All Hands Abandon Ship, “written by and for sailors at the Newport Navy Base,” was also photocopied on 11 x 17 paper and folded to make an 8-pager. The front page of the August 1970 issue features a Ron Cobb cartoon and a Frank Cieciorka fist. There’s a plaintive “Letter from a Navy Wife” and a warning about pollution of Narragansett Bay. Also, a heavy piece called “Right on to the Brothers Who Fight the Real Enemy.” It begins, “How does it feel, Lt. Comdr. McGourney? Somebody in your crew must not dig the USN. Think of it, a whole tug, the valiant Lusieno, put out of operation for three days by somebody with a chipping hammer. The people do have the power, you see.

“A man with a chipping hammer can really mess up all those delicate electronic components. And that poor commutator drum. None of it really works too well with big holes in it… And how about you, Cmdr. Foss of the USS Cromwell? Are your left feet (sic) getting wet and cold? After all, it must be a little uncomfortable with your left shoes having been given the float test. But really, holding liberty for 48 hours is a bit harsh for a little practical joke, don’t you think?” 

All Hands… contained ads for the Potemkin Bookstore in Newport, R.I., and a military counseling service called the Legal In Service Project in Cambridge, Mass.

Aboveground was edited by soldiers from Fort Carson and published (photocopied) in Colorado Springs. A piece signed ‘Gringo’ begins, “I spent a tour in Vietnam as an infantryman. I was wounded five times. One of my feelings about my tour is that it is not human or moral to go into a country belonging to other people and hunt down men and kill them because they want their country united. The people of Vietnam are not fighting for the Communists or against them. They are only trying to make their country one again.”

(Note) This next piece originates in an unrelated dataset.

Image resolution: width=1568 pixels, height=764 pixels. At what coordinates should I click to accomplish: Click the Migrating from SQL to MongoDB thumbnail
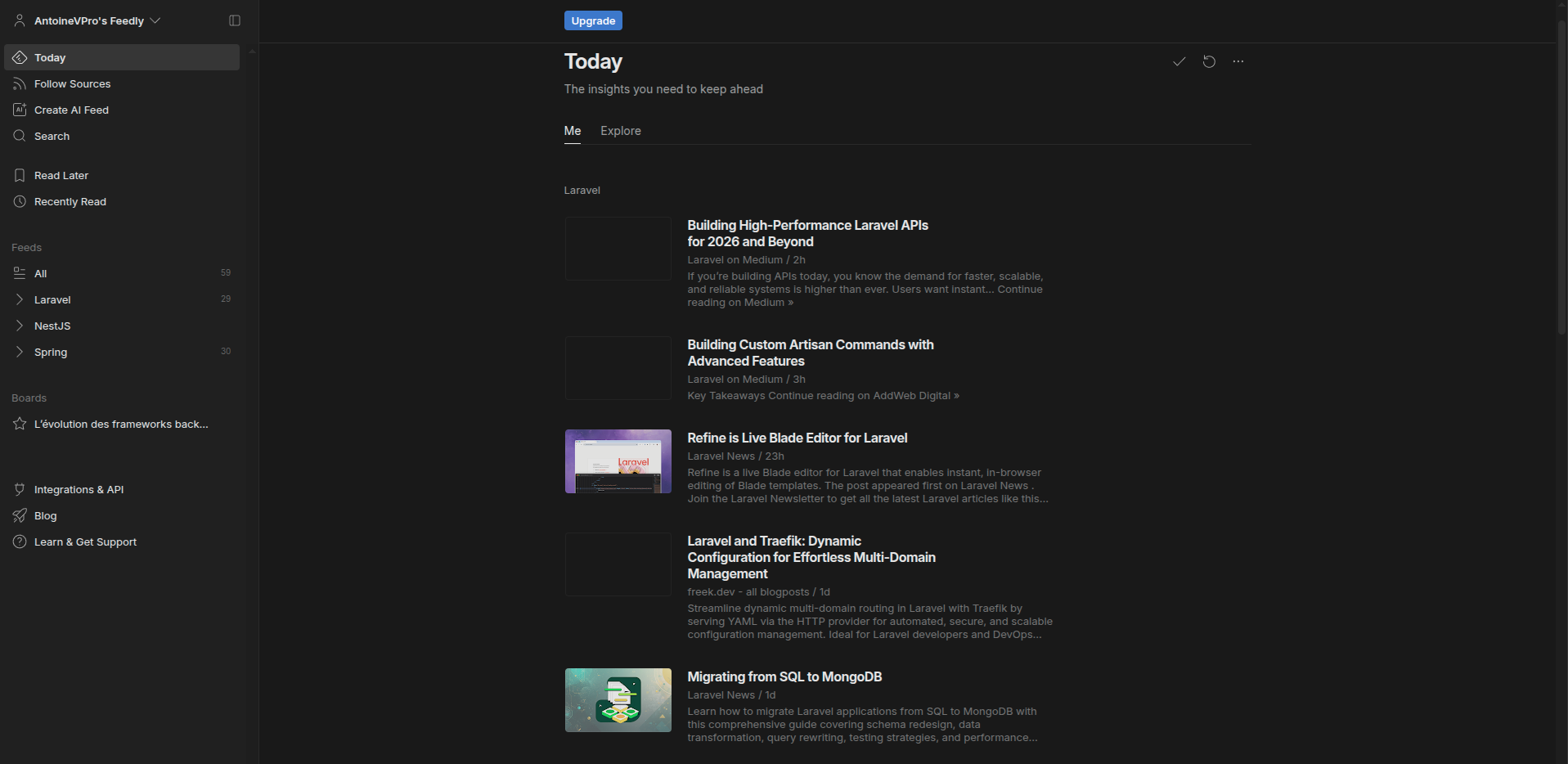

The fourth paper on my A-list, the Ally, is a tabloid printed at Waller Press in Berkeley that defines itself as “a newspaper for servicemen.” The front page of the November 1969 issue declares in large type “Lifers dig war… It makes them rich.” This is a slander and an absurdity — the term “lifers” refers to the sergeants and other non-commissioned officers who made up the working-class of the Army. 

The ensuing story states that “William Wooldridge, the former sergeant major of the army, and Major General Carl C. Turner, former provost marshal of the Army, and other lifers and brass have been robbing the EM [Enlisted Men] and covering it up for years. They got kickbacks on everything they purchased for the EM clubs they ran…” An accurate headline would have been “Crooks Dig War.”

A lifer is a prisoner with no possibility of parole. “Lifer” is a word with sad overtones that civil servants have long used to describe their intention to stay on the job for however many years it takes to earn a pension. During the US war in Vietnam there was an inevitable tension between the NCOs who had made the Army their career and the drafted civilians who resented having their lives disrupted and endangered. But the war didn’t make the lifers rich, and they died at a higher rate than the draftees.

2 Comments

  1. Jonah Raskin November 11, 2023

    The lifers were according to the military psychiatrists I knew the real crazies while the guys who insisted they were crazy to avoid Vietnam were perfectly sane. Is that possible?

  2. Fred Gardner Post author | November 12, 2023

    Who were those military psychiatrists of your acquaintance? I’m still interested in the subject –still writing about it– and would like to contact them if they’re still with us. And if they’re not, could you steer me to anything they wrote on the subject?